• 31
    lucescu'nun ikinci senesinde çok mütevazi bir kadroyla (hani o meşhur perezli, victorialı, fleurquinli...) katılıp, ilk turda lazio, psv ve nantes'dan oluşan gruptan ikinci tura yükselen takımımızın, o zamanlar tekrar grup olarak oynanan ikinci turda roma, liverpool ve barcelona'nın bulunduğu grupta bu maça gelene kadar 5 beraberlik alıp, galip gelmemiz halinde 2 sene arka arkaya çeyrek final oynamış olacağımız karşılaşmadır.
    fena da oynamadığımız maçta bir anlık boşluk ve ofsayt birleşimi ile yediğimiz o gol ile o dönemki avrupa serüvenimiz sona ermişti.
    ne güzeldi mart aylarında avrupa kupası maçlarına çıkmak.
    tekrarlarını görmek ümidiyle...
  • 32
    sabah iş yerine gelince başlıklar arasında gezerken bu başlığı görmem ile o gün yaşadığım hayal kırıklığı ve üzüntüyü hatırladım. roma, barselona ve liverpool'lu grupta 5 maçta 5 beraberlik al, gel kendi sahanda ofsayttan yediğin golle çeyrek finale çıkama. bu acı yetmezmiş gibi, bir de çeyrek finale çıksaydık panathinaikos ile eşleşeceğimizi bilmek.
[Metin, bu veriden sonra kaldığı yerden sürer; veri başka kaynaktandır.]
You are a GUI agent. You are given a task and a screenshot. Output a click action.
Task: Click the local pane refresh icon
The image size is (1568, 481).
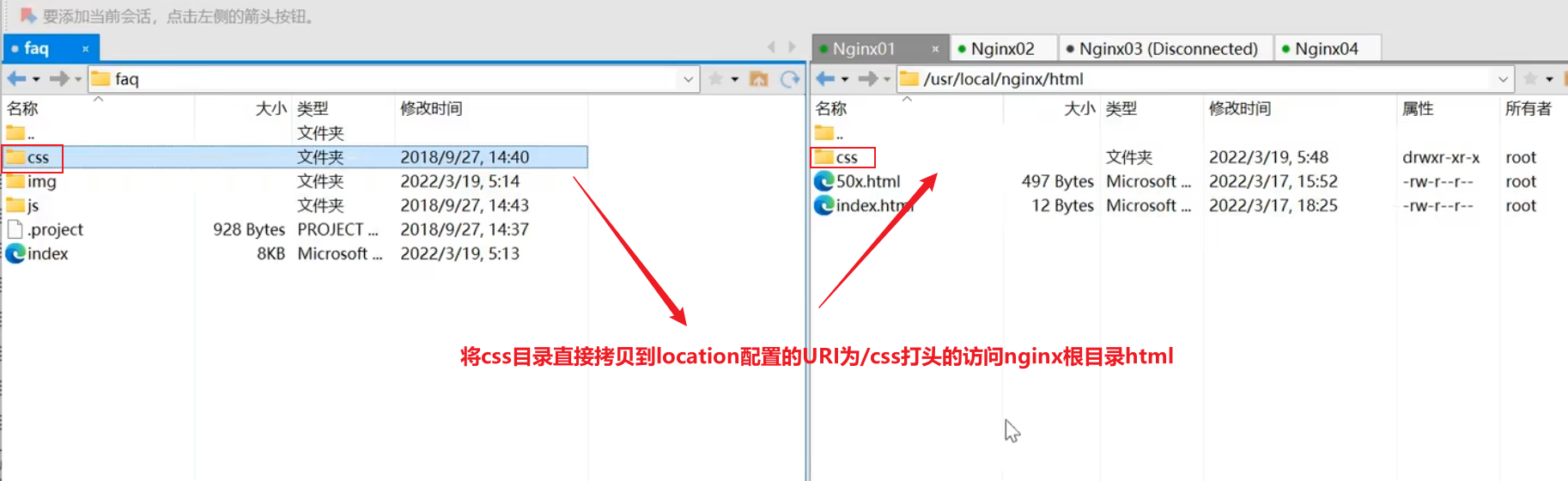[x=789, y=79]
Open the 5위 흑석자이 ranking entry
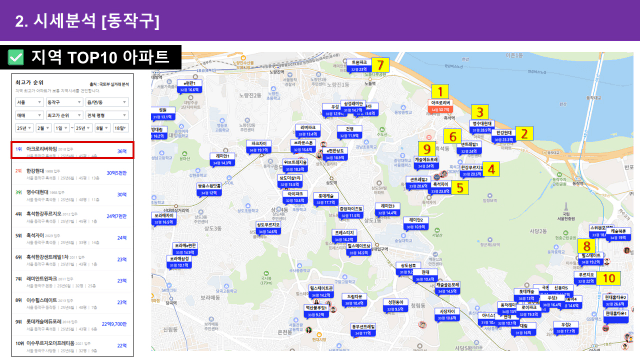The width and height of the screenshot is (640, 360). click(x=72, y=239)
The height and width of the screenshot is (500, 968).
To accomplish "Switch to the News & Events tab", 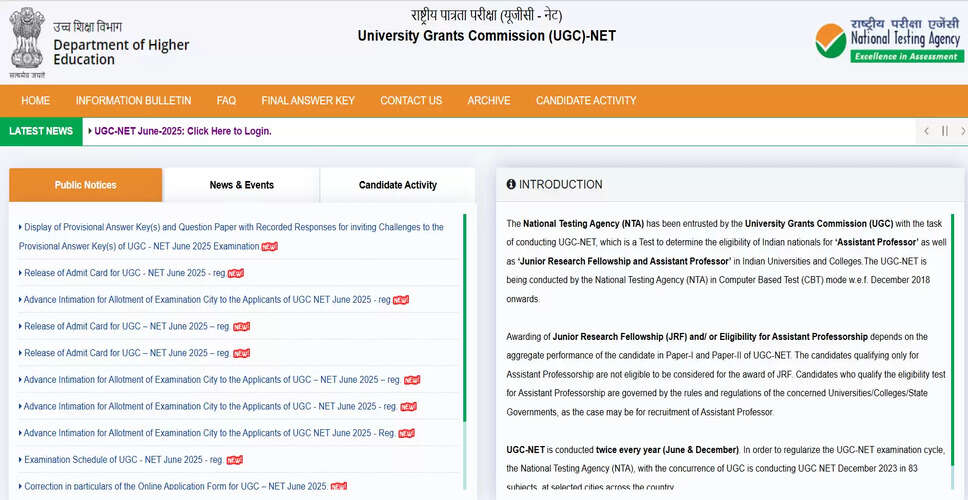I will pyautogui.click(x=241, y=185).
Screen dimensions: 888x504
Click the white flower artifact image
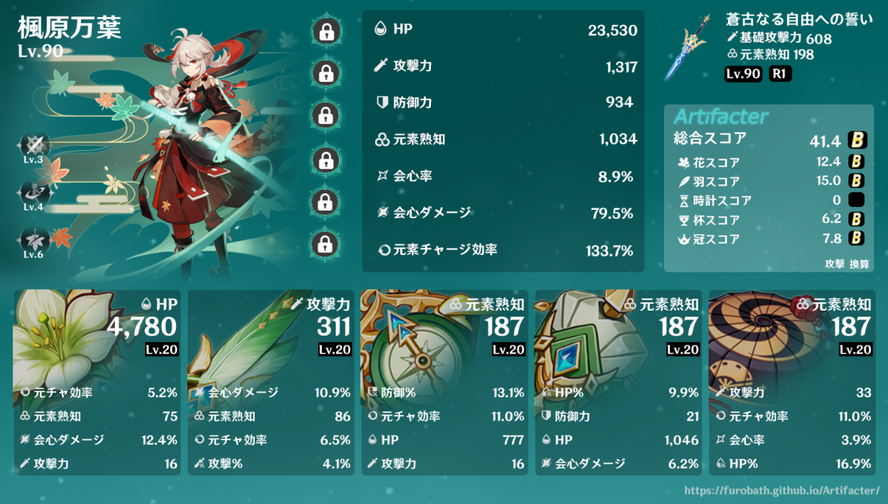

    mondragon'un gelen şutu sektirip luis enrique'nin golüne engel olamayışı, arka fonda ofsayt bağranı kaldırması gereken yan hakemin aval aval bakarak pozisyonu devam ettirişi ve bunların hepsinin saha zemininden çekilen kamera ile yakın açıdan yavaş gösterim ile ekrana gelişi. bu kareler hiç silinmiyor aklımdan. yaklaşık 16 yıl önce ama ne acısı ne de bu kareler hiç bir zaman unutulmaz sanırım.
  • 34
    kapalı tribünde izlediğim maç... barcelona'yı yeneceğimize o kadar emindik ki, kapalı'da tek bir kişinin bile süphesi yoktu. o zayıf kadromuza rağmen hiç bir maçta ezilmemiştik. ve bu yüzden maça çılgın bir destekle başladık. zaten o sezon ki tribün benim için ilk 5'in içindedir. her ne kadar maça istekli başlasak da, sonucu bizi üzmüştü. maçtan sonra şimdi otelin yapıldığı yer olan, o zamanlar otopark olarak kullanılan yerde eve gitmek için kadir çetinçalı'yı bekliyordum. o sırada japon bir gazeteci ile tercümanı geldi. maç ile ilgili fikilerimi sordu. üzgün olduğumuzu, bugün buraya çeyrek finale çıkmak için geldiğimizi söyledim. biz çıkamasak da, roma'nın da çıkamadığını ve bu yüzden az da olsa mutlu olduğumuzu söyledim. o günleri hatırlayınca şimdi ile kıyaslıyorum ama o zamanlar daha mutlu olduğumuzu düşünüyorum. açıldığından beri ali sami yen arena'ya gidiyorum ama kapalı'daki o güzelliğin yerini tutmuyor. çok şükür ki yıllarca ordan maç izleyebilmişim. orda hiç maç izleyemeyen renkdaşlarımın en azından bir kere bile olsa o duyguyu tatmasını isterdim.
  • 37
    1999 ve 2002 yılları arasında galatasaray' ın avrupa kupalarındaki 20 maçlık iç saha yenilmezliğinin net bir ofsayt golüyle son bulduğu maç.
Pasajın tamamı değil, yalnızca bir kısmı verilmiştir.